Partita del Cuore, si dimette il dg della nazionale cantanti dopo le accuse di sessismo: "Ma nessuno si è accorto di nulla"

"Io mi dimetto? Mi autosospendo?” Così  il patron della Nazionale Cantanti Gianluca Pacchini si è dimesso dopo il caso di sessismo ai danni di Aurora Leone, l’attrice del collettivo The Jackal che ha denunciato di essere stata cacciata dal tavolo dei giocatori perché donna. La riunione ha portato a un comunicato stampa ufficiale nel quale si confermano le dimissioni di Gianluca Pacchini. “Oggi a Torino si gioca una partita importante, ogni 100.000 euro in meno raccolti sono 15 diagnosi in meno e 15 potenziali morti in più – si legge nella nota – Siamo profondamente addolorati di questo grande equivoco in quanto in 40 anni non ci siamo mai trovati a dover gestire una simile situazione", racconta Pacchini.

 

 

 

 

"Per tutte queste motivazioni, io, Gian Luca Pecchini, dirigente della Nic, mi assumo la responsabilità di quello che è accaduto dimettendomi dal mio incarico in attesa di parlare personalmente con Aurora Leone.
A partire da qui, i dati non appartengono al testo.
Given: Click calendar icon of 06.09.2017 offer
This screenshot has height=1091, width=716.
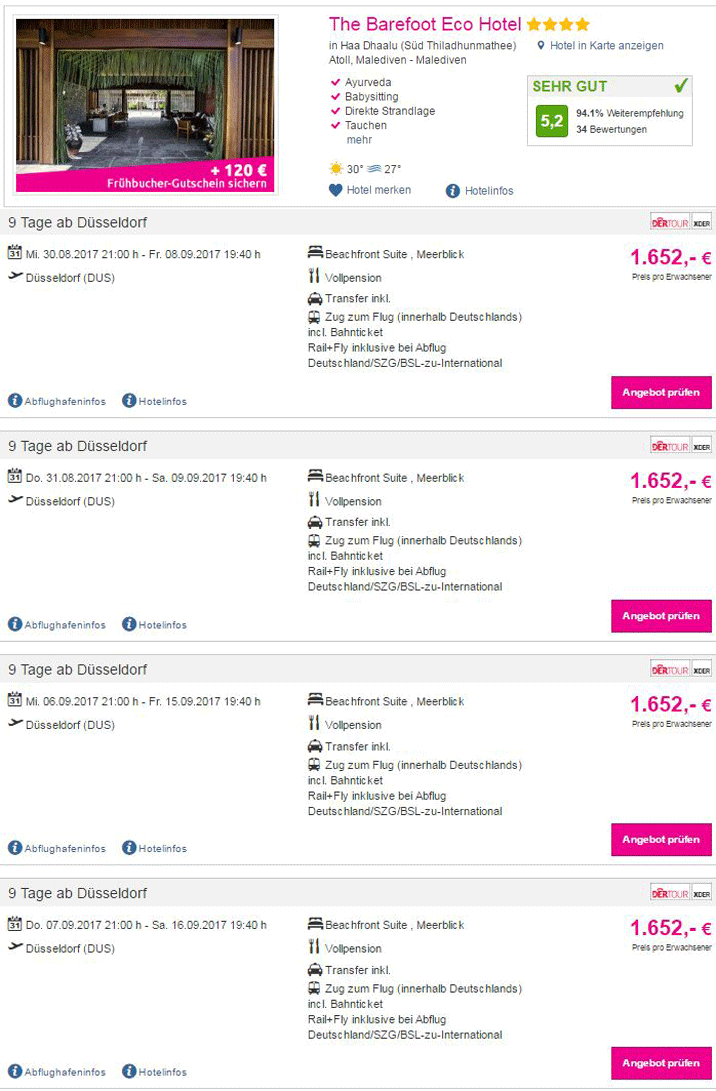Looking at the screenshot, I should (15, 700).
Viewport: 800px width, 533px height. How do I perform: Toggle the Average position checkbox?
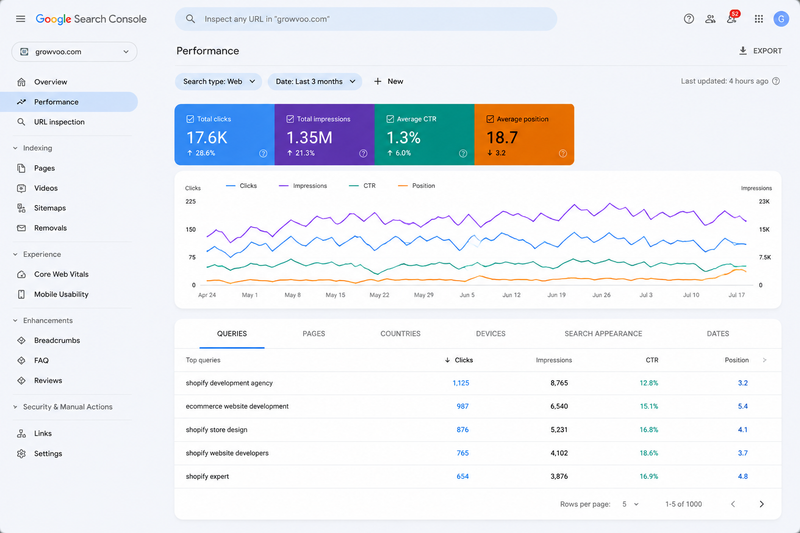[490, 119]
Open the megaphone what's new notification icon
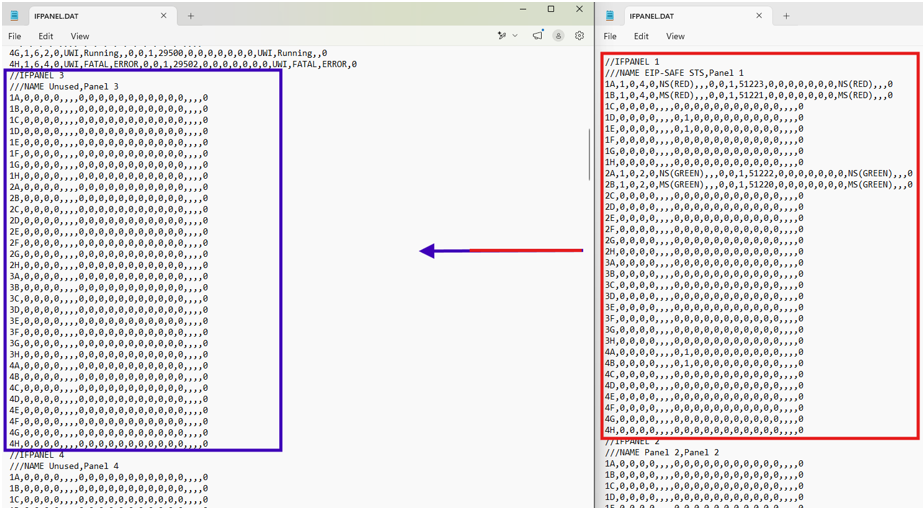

Ci tengo però a sottolineare, a scanso di equivoci, che nessun artista si è reso conto dell’episodio in questione; i presenti si sono accorti di quello che stava accadendo nel momento in cui Aurora e Ciro si sono alzati per andarsene via“, spiega e conclude.

 

 

E qui scatta un mistero. Di Chi parlava. La Leone sostiene di aver parlato non solo con Pacchini ma anche con un altro dirigente. Enrico Ruggeri ha fatto sapere che il team ha allontanato due persone dello staff (ma da comunicato si parla solo del patron Pacchini), e che aspettano Aurora Leone in campo assieme a loro. Il mistero non è ancora chiarito a poche ora dalla discesa in campo.